● Your objective:
Before you finish, make sure each line of the records has been retyped exactly.

──────────────────────────────

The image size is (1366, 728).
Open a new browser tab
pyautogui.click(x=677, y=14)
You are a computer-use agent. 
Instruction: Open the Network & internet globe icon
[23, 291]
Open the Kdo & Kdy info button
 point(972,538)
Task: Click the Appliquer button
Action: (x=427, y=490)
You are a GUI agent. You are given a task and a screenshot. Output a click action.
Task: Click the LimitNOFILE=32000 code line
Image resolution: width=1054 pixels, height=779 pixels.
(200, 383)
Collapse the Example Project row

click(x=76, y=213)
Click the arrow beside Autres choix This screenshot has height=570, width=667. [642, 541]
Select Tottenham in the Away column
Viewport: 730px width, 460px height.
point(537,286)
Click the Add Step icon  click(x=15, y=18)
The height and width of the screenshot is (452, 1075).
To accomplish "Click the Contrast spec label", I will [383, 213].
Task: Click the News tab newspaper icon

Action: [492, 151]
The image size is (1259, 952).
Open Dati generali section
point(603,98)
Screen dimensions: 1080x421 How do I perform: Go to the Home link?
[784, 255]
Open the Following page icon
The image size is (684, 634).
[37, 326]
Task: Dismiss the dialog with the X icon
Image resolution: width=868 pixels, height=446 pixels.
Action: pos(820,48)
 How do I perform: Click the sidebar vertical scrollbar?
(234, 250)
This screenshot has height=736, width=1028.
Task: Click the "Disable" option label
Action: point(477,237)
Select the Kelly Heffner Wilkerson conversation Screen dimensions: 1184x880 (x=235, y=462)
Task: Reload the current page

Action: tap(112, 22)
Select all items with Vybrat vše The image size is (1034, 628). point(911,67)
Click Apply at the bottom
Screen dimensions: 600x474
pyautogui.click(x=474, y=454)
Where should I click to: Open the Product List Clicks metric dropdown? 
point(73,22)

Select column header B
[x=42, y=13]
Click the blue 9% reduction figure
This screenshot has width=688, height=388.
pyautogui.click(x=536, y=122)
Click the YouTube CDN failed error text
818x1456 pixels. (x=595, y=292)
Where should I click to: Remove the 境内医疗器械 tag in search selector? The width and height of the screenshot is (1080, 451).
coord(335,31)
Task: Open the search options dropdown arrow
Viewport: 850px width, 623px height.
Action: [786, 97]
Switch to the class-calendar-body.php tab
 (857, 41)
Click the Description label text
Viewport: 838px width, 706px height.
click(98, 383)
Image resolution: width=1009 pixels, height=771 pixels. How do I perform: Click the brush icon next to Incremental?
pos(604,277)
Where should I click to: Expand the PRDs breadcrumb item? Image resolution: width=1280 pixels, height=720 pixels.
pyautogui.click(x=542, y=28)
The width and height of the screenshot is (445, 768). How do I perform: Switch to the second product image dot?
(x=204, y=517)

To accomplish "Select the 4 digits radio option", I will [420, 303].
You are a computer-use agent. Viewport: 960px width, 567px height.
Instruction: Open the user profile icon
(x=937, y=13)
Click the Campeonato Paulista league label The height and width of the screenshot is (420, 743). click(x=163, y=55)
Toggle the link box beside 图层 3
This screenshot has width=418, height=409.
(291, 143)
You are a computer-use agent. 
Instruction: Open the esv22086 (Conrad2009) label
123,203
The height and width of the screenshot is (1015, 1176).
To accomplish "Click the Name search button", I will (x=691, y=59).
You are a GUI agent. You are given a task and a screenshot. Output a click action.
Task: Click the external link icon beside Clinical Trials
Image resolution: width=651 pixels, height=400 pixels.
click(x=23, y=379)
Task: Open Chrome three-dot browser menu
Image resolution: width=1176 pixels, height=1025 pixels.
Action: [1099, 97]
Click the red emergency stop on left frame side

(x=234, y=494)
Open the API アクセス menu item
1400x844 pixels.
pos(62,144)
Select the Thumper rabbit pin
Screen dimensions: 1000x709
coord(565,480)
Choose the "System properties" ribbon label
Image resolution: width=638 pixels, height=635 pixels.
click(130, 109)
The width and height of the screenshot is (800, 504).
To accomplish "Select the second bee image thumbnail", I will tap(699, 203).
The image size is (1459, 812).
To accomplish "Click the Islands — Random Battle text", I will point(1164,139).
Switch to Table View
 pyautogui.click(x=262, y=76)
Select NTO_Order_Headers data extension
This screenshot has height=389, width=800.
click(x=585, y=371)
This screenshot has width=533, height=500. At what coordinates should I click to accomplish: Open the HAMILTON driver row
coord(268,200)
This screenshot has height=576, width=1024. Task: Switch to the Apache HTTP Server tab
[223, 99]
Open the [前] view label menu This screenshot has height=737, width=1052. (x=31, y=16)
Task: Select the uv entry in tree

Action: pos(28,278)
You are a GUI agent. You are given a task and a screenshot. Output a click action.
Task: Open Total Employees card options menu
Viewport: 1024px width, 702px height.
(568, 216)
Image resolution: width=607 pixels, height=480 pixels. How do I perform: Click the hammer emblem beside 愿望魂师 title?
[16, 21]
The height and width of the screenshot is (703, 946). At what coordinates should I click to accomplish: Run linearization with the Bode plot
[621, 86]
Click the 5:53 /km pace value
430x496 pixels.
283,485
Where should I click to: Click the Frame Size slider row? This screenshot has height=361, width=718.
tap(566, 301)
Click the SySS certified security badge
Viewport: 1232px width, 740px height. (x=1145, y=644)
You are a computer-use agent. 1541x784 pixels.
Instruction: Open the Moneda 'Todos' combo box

──────────────────────────────

● Answer box:
The image size is (1366, 728).
Open a new browser tab
pyautogui.click(x=677, y=14)
You are a computer-use agent. 
Instruction: Open the Network & internet globe icon
[23, 291]
Open the Kdo & Kdy info button
 point(972,538)
Task: Click the Appliquer button
Action: (x=427, y=490)
You are a GUI agent. You are given a task and a screenshot. Output a click action.
Task: Click the LimitNOFILE=32000 code line
Image resolution: width=1054 pixels, height=779 pixels.
(200, 383)
Collapse the Example Project row

click(x=76, y=213)
Click the arrow beside Autres choix This screenshot has height=570, width=667. [642, 541]
Select Tottenham in the Away column
Viewport: 730px width, 460px height.
point(537,286)
Click the Add Step icon  click(x=15, y=18)
The height and width of the screenshot is (452, 1075).
To accomplish "Click the Contrast spec label", I will [383, 213].
Task: Click the News tab newspaper icon

Action: [492, 151]
The image size is (1259, 952).
Open Dati generali section
point(603,98)
Screen dimensions: 1080x421 How do I perform: Go to the Home link?
[784, 255]
Open the Following page icon
The image size is (684, 634).
[37, 326]
Task: Dismiss the dialog with the X icon
Image resolution: width=868 pixels, height=446 pixels.
Action: pos(820,48)
 How do I perform: Click the sidebar vertical scrollbar?
(234, 250)
This screenshot has height=736, width=1028.
Task: Click the "Disable" option label
Action: point(477,237)
Select the Kelly Heffner Wilkerson conversation Screen dimensions: 1184x880 (x=235, y=462)
Task: Reload the current page

Action: tap(112, 22)
Select all items with Vybrat vše The image size is (1034, 628). point(911,67)
Click Apply at the bottom
Screen dimensions: 600x474
pyautogui.click(x=474, y=454)
Where should I click to: Open the Product List Clicks metric dropdown? 
point(73,22)

Select column header B
[x=42, y=13]
Click the blue 9% reduction figure
This screenshot has width=688, height=388.
pyautogui.click(x=536, y=122)
Click the YouTube CDN failed error text
818x1456 pixels. (x=595, y=292)
Where should I click to: Remove the 境内医疗器械 tag in search selector? The width and height of the screenshot is (1080, 451).
coord(335,31)
Task: Open the search options dropdown arrow
Viewport: 850px width, 623px height.
Action: [786, 97]
Switch to the class-calendar-body.php tab
 (857, 41)
Click the Description label text
Viewport: 838px width, 706px height.
click(98, 383)
Image resolution: width=1009 pixels, height=771 pixels. How do I perform: Click the brush icon next to Incremental?
pos(604,277)
Where should I click to: Expand the PRDs breadcrumb item? Image resolution: width=1280 pixels, height=720 pixels.
pyautogui.click(x=542, y=28)
The width and height of the screenshot is (445, 768). How do I perform: Switch to the second product image dot?
(x=204, y=517)

To accomplish "Select the 4 digits radio option", I will [420, 303].
You are a computer-use agent. Viewport: 960px width, 567px height.
Instruction: Open the user profile icon
(x=937, y=13)
Click the Campeonato Paulista league label The height and width of the screenshot is (420, 743). click(x=163, y=55)
Toggle the link box beside 图层 3
This screenshot has width=418, height=409.
(291, 143)
You are a computer-use agent. 
Instruction: Open the esv22086 (Conrad2009) label
123,203
The height and width of the screenshot is (1015, 1176).
To accomplish "Click the Name search button", I will (x=691, y=59).
You are a GUI agent. You are given a task and a screenshot. Output a click action.
Task: Click the external link icon beside Clinical Trials
Image resolution: width=651 pixels, height=400 pixels.
click(x=23, y=379)
Task: Open Chrome three-dot browser menu
Image resolution: width=1176 pixels, height=1025 pixels.
Action: [1099, 97]
Click the red emergency stop on left frame side

(x=234, y=494)
Open the API アクセス menu item
1400x844 pixels.
pos(62,144)
Select the Thumper rabbit pin
Screen dimensions: 1000x709
coord(565,480)
Choose the "System properties" ribbon label
Image resolution: width=638 pixels, height=635 pixels.
click(130, 109)
The width and height of the screenshot is (800, 504).
To accomplish "Select the second bee image thumbnail", I will tap(699, 203).
The image size is (1459, 812).
To accomplish "Click the Islands — Random Battle text", I will point(1164,139).
Switch to Table View
 pyautogui.click(x=262, y=76)
Select NTO_Order_Headers data extension
This screenshot has height=389, width=800.
click(x=585, y=371)
This screenshot has width=533, height=500. At what coordinates should I click to accomplish: Open the HAMILTON driver row
coord(268,200)
This screenshot has height=576, width=1024. Task: Switch to the Apache HTTP Server tab
[223, 99]
Open the [前] view label menu This screenshot has height=737, width=1052. (x=31, y=16)
Task: Select the uv entry in tree

Action: pos(28,278)
You are a GUI agent. You are given a task and a screenshot. Output a click action.
Task: Open Total Employees card options menu
Viewport: 1024px width, 702px height.
(568, 216)
Image resolution: width=607 pixels, height=480 pixels. How do I perform: Click the hammer emblem beside 愿望魂师 title?
[16, 21]
The height and width of the screenshot is (703, 946). At what coordinates should I click to accomplish: Run linearization with the Bode plot
[621, 86]
Click the 5:53 /km pace value
430x496 pixels.
283,485
Where should I click to: Click the Frame Size slider row? This screenshot has height=361, width=718.
tap(566, 301)
Click the SySS certified security badge
Viewport: 1232px width, 740px height. (x=1145, y=644)
You are a computer-use agent. 1541x784 pixels.
Instruction: Open the Moneda 'Todos' combo box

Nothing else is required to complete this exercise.